• [YOUR TASK]:
Select every line below containing the word "computer".

• [SUPPLIED RECORDS]:
◇ ◇ ◇ ◇ ◇ ◇ ◇

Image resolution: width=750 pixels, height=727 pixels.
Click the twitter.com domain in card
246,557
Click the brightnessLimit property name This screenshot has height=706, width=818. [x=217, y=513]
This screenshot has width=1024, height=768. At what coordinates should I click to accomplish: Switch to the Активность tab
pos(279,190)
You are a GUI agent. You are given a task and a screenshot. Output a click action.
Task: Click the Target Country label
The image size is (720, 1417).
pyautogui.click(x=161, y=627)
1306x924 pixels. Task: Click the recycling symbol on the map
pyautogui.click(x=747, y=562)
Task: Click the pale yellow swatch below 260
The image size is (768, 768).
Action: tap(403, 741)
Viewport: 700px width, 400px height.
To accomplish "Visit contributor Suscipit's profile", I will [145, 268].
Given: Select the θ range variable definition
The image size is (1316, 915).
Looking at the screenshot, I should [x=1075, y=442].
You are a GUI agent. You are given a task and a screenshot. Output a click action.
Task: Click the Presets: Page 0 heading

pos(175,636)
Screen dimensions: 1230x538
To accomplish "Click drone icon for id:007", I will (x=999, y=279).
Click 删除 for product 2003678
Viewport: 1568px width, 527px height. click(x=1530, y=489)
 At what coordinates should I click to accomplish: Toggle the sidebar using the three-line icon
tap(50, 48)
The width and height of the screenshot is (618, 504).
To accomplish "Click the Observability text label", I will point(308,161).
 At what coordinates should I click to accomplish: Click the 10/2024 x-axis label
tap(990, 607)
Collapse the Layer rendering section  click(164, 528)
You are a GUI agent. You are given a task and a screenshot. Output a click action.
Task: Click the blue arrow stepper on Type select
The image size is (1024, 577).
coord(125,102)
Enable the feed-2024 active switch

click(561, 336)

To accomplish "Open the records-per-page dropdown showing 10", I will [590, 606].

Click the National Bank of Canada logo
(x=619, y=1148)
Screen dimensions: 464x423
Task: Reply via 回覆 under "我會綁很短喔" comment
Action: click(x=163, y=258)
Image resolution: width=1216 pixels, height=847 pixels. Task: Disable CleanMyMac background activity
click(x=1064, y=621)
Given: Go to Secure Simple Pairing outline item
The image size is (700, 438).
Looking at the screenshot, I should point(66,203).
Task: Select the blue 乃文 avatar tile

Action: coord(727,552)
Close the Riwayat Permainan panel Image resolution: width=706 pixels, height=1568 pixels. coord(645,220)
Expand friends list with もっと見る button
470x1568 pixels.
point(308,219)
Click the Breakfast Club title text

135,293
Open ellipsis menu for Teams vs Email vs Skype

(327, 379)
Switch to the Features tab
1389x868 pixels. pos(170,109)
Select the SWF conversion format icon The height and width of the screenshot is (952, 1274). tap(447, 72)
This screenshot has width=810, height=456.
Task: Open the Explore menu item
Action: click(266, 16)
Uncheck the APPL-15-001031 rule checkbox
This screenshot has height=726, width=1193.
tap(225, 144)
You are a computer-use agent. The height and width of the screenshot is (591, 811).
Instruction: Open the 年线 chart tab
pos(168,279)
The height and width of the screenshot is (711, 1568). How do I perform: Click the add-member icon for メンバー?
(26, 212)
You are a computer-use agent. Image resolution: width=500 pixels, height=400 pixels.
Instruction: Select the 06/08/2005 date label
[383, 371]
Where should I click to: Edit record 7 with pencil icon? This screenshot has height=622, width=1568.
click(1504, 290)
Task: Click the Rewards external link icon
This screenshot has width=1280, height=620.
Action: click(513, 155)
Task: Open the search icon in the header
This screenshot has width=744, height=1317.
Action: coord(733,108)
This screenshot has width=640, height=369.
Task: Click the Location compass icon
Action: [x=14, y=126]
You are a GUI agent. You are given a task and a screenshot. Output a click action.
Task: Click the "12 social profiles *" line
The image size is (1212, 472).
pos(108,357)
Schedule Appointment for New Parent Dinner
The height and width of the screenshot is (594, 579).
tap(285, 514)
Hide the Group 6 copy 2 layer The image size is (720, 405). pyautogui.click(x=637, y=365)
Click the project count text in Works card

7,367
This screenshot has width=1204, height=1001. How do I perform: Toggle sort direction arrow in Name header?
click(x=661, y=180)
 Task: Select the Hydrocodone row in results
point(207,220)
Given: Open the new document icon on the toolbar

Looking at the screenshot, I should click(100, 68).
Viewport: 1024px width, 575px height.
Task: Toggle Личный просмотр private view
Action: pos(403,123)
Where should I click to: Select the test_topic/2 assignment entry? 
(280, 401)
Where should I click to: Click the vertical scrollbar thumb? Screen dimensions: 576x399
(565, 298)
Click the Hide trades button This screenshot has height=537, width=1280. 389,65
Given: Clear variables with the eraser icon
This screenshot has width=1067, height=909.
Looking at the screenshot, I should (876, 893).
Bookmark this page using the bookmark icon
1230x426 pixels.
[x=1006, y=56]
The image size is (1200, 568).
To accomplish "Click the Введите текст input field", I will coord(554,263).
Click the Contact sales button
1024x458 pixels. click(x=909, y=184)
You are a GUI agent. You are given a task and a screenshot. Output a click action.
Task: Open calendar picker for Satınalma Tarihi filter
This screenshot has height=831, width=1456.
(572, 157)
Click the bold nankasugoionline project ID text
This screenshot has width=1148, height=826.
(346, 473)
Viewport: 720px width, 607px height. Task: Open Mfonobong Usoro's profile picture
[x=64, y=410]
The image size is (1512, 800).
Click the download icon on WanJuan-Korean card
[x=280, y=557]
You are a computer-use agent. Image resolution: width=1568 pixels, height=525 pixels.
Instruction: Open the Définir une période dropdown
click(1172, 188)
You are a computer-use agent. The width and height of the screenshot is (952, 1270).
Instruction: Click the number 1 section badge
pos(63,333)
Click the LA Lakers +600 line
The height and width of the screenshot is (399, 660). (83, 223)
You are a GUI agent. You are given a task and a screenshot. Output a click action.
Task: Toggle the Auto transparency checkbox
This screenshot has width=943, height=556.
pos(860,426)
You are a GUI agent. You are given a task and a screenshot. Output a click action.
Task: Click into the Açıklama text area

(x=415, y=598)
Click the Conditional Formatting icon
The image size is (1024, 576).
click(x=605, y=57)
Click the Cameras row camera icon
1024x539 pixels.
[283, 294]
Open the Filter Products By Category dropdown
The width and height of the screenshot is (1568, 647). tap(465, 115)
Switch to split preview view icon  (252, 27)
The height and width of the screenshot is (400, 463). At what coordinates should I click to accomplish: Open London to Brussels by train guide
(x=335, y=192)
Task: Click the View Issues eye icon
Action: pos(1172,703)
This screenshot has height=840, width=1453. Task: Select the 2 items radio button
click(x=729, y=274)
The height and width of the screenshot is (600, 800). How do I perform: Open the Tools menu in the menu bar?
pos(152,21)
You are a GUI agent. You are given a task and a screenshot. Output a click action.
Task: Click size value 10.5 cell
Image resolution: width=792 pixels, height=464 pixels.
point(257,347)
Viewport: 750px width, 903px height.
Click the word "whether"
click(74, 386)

◇ ◇ ◇ ◇ ◇ ◇ ◇

• [EXERCISE SOLUTION]:
You are a computer-use agent. The height and width of the screenshot is (591, 811).
You are a computer-use agent. Image resolution: width=500 pixels, height=400 pixels.
You are a computer-use agent. Image resolution: width=1568 pixels, height=525 pixels.
You are a computer-use agent. The width and height of the screenshot is (952, 1270).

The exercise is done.